W.F. Hermans
De tranen der acacia’s
Arthur Muttah, de hoofdpersoon van deze roman, groeit op tijdens de Tweede Wereldoorlog. Het bestaan doet zich uitzichtloos aan hem voor. De grimmige sfeer thuis, de conflicten met zijn ouders en zuster, de ongrijpbaar verraderlijke wereld van oorlog en verzet: het brengt hem tot een uitzichtloze identiteitscrisis. Wrok, afkeer en duister cynisme doortrekt het verhaal.
Bij verschijnen zorgde deze roman voor groot tumult; met name katholieken namen aanstoot aan het onfatsoenlijke karakter. Zo schreef Anton van Duinkerken: ‘Er is welhaast geen onfatsoenlijk woord in de Nederlandse taal denkbaar of gij vindt het met evenveel letters afgedrukt in De tranen der acacia’s. […] Er is geen vorm van seksuele ontaarding, die hij niet uit behoefte om burgergevoelens te kwetsen, nauwkeurig beschrijft […] Moord en brand zijn kleinigheden in dit boek, waar “kotsen” en “kakken” tot psychisch geladen levensuitingen worden verheven en men elkaar bezoeken brengt met het prettige oogmerk, elkaar te gaan treiteren.’
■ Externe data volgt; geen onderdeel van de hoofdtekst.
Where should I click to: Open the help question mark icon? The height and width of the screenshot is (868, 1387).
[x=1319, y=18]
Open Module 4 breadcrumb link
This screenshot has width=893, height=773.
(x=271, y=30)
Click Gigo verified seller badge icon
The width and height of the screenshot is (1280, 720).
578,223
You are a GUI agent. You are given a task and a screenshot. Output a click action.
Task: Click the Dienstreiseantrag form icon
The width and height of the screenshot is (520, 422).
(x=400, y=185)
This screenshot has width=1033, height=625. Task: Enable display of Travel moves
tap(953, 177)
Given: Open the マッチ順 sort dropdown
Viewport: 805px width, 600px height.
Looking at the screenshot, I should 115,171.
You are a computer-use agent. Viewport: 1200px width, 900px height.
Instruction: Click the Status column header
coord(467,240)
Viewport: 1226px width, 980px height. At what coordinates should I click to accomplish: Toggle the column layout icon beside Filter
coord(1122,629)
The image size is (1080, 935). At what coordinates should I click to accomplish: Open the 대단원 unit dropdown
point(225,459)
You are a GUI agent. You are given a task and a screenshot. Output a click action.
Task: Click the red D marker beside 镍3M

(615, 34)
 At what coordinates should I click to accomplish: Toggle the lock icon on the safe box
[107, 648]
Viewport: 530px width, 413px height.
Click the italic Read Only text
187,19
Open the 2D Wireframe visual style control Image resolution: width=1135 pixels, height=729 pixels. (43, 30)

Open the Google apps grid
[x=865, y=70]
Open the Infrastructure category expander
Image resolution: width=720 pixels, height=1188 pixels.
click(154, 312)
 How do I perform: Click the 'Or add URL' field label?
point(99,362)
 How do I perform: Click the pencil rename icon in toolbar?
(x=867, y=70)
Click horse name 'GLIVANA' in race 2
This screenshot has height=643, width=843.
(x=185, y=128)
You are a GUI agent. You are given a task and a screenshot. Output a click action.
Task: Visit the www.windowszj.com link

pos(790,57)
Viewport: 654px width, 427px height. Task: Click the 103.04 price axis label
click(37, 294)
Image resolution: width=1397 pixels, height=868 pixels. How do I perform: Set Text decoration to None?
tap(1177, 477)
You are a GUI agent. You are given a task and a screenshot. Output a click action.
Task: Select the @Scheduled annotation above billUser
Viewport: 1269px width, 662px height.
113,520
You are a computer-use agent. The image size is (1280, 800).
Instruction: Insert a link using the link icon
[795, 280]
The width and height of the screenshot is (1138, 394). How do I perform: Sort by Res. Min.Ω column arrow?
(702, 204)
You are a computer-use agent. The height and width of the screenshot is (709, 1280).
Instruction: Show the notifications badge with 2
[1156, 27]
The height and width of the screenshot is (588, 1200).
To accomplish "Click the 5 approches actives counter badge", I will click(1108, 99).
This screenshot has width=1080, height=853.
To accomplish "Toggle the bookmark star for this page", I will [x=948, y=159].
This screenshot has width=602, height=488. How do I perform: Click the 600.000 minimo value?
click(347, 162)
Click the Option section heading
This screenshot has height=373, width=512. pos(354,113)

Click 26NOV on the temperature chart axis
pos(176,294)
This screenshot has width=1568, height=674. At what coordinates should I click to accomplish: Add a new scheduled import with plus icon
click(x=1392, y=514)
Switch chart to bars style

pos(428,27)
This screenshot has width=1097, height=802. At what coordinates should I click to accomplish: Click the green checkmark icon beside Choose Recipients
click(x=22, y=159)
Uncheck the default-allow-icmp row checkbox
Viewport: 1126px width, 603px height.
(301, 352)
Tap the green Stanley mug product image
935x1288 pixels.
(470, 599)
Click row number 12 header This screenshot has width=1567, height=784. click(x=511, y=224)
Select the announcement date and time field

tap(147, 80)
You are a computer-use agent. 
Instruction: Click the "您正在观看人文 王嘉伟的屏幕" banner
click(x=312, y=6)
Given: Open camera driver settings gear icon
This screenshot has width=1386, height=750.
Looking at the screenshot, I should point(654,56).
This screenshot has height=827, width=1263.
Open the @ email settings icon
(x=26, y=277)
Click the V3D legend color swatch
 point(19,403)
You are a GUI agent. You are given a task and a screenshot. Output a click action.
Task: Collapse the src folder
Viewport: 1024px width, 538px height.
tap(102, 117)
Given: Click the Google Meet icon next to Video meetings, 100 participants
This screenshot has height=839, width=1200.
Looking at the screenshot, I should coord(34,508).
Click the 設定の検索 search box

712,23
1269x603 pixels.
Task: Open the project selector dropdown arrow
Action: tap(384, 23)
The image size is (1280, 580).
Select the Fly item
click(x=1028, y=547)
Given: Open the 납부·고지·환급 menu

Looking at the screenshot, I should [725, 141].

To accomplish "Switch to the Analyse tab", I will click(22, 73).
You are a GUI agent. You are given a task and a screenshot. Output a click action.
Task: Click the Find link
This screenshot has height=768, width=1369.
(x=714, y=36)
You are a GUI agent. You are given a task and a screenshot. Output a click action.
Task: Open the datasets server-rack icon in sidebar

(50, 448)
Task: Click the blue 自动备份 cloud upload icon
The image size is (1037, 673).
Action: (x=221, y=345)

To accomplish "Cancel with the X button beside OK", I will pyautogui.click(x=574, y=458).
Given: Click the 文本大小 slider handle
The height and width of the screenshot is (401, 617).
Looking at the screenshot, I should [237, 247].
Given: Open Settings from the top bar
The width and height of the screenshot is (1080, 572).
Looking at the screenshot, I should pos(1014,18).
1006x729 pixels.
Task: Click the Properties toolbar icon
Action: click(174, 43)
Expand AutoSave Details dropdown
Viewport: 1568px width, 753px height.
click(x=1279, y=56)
Het boek werd in 1948 afgewezen door De Bezige Bij – maar in 1949 uitgegeven door Geert van Oorschot – en riep stormen van protest op. Willem Frederik Hermans’ naam was voorgoed gevestigd. Ook was de verschijning het beginpunt van een stormachtige relatie tussen de schrijver en de uitgever, die omstreeks 1960 verbroken werd en waarvan het verloop nauwkeurig kan worden gevolgd in de briefwisseling tussen Geert van Oorschot en Willem Frederik Hermans.
Deze uitgave van De tranen der acacia’s bevat de definitieve tekst, zoals opgenomen in de Volledige werken.